Source passage Block Start

The cost of childcare over the holidays is likely to be the highest on record this summer as providers of activity camps and other paid-for care are forced to put up prices, while others have gone out of business altogether.
A leading national charity concerned with childcare and family issues said that a cocktail of rising costs, including higher utility bills, food prices and national insurance contributions is contributing to pressures on holiday care providers.
“Providers are struggling to make ends meet and balance their books in the face of the cost of living crisis,” said Ellen Broomé, the managing director of Coram Family and Childcare. “Obviously, we’re seeing record levels of inflation across the economy. I think it is very likely all of that will translate into record prices for childcare this summer.”
The charity is due to release its 17th annual survey into the cost of holiday childcare on Tuesday.
Because a number of childcare providers have gone out of business since last year, there are also likely to be fewer places available and the places that are left have become more expensive.
Some parents – particularly in rural areas – are scrabbling around to find any childcare at all. “Quite a lot of providers didn’t make it through the pandemic,” said Broomé. “They were already operating at the margins, and the cost pressures were just too much.”
Providers have also closed because demand for childcare in some areas has fallen outside school holidays as more parents work from home for some or all of the working week, Broomé said. “Patterns of working have changed over the pandemic.”
Other families simply cannot afford to pay the high price of childcare. “People have been forced to rely on family and friends.”
Anyone, however, who does need or want childcare over the summer holidays should expect to pay more than they ever have before, and to travel further to find it. “It’s going to be a really challenging summer for parents,” said Broomé.
She expects a proportion of parents – particularly single parents – will end up paying just to go to work during the summer holidays, due to the cost of holiday childcare. “They will make no money or have to pay to stay in work.”
In Hertfordshire, Chloe and Scott Sweden are about to spend £350 a week to send their two children, Lana, nine, and Taylor, seven, to a summer camp for five-and-a-half hours a day.

Source passage Block End
Information shown Block Start

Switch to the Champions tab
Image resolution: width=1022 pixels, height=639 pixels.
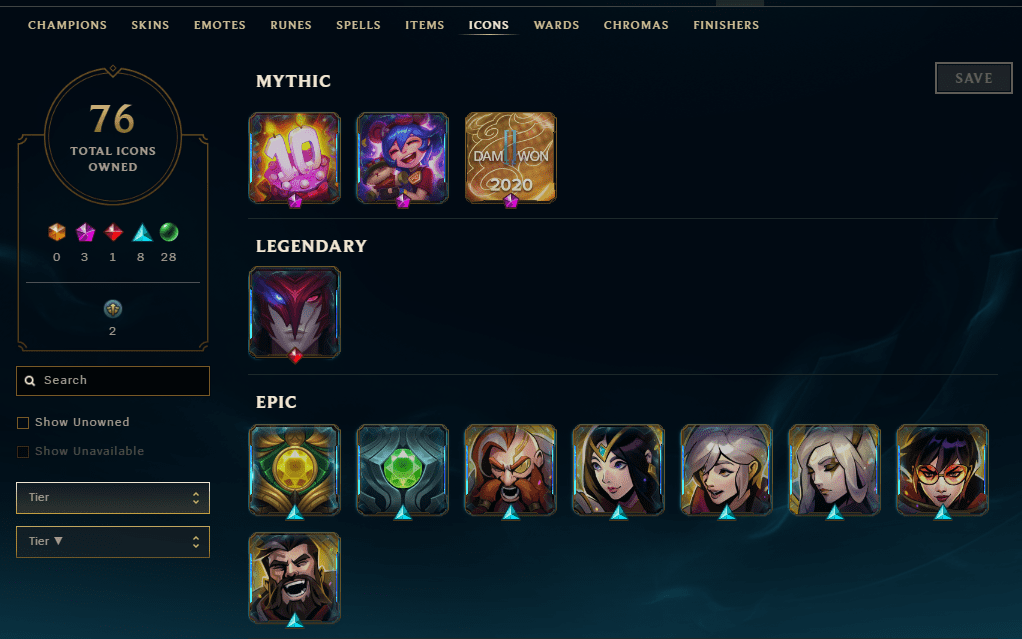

Information shown Block End

What to do: Continue the article on summer holiday childcare costs from the point where it stops. The lines are separate material and have no connection to the article on holiday childcare costs.

Exercise response:
Each parent will take an hour out of their day to drive the children there and back, because their usual holiday camp provider – which was much closer – has closed down. “When you add in the cost of petrol and their lunches, it’s extortionate,” Chloe said.
Last year, it would probably have cost her about £100 less a week, she estimates. Chloe works from home, running her own business, a benefits app called Plants + Perks that rewards employees for making sustainable choices, and is trying to save up to buy an electric car.
Unable to afford to pay more than one week of camp, she has decided to keep the children at home with her for most of the summer. “Luckily, my daughter likes coding on her computer and my son loves watching TV.”
Even so, she is dreading having to balance working and looking after them. “I have to work all summer because I’m launching a free version of my app in September, and I know they will come in and disturb me frequently. I’ll have to say to every person I have a business meeting with, ‘I’m sorry, I don’t have childcare’, the children might pop in. That will be the caveat with every single conversation I have.”
She also feels guilty about how her children are spending their summer in front of screens. “It feels awful, because during the pandemic they were basically on screens. There’s all this pressure, too, to make the summer amazing for them, an idyllic summer holiday they will always remember. I feel quite stressed.”